Minister for Provincial Government and Institutional Strengthening
- Incumbent
- Assumed office 4 March 2012
- Prime Minister: Gordon Darcy Lilo
- Preceded by: David Tome

Member of Parliament for West New Georgia
- Incumbent
- Assumed office 4 August 2010
- Preceded by: Peter Boyers

Personal details
- Born: 12 August 1983 (age 42)
- Party: Party for Rural Advancement

= Silas Tausinga =

Solomon Islands politician (born 1983)

Silas Vaqara Tausinga, born 12 August 1983, is a Solomon Islands politician. He is the son of Job Tausinga, who was first elected to the National Parliament in 1984.
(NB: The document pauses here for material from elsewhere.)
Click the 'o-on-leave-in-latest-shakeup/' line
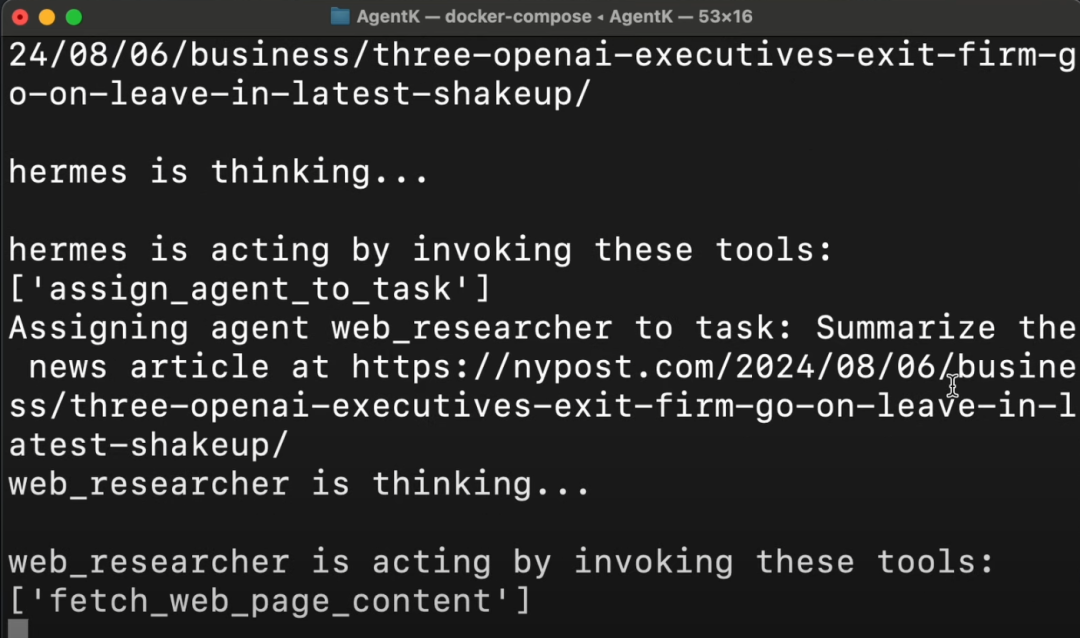 (300, 94)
After a secondary education, he went into work, as a bank officer at the Bank South Pacific.

He was elected to Parliament for the first time in the August 2010 general election, as MP for the West New Georgia constituency. He sat alongside his father, both of them as representatives of the Party for Rural Advancement. Despite Prime Minister Gordon Darcy Lilo being the only other member of the party in Parliament, the Tausingas initially sat on the Opposition benches. In March 2012, Silas Tausinga (but not his father) defected to the government side, and was appointed Minister for Provincial Government and Institutional Strengthening, as part of a Cabinet reshuffle. At the age of just 28, he was the youngest person in the country to become a government minister.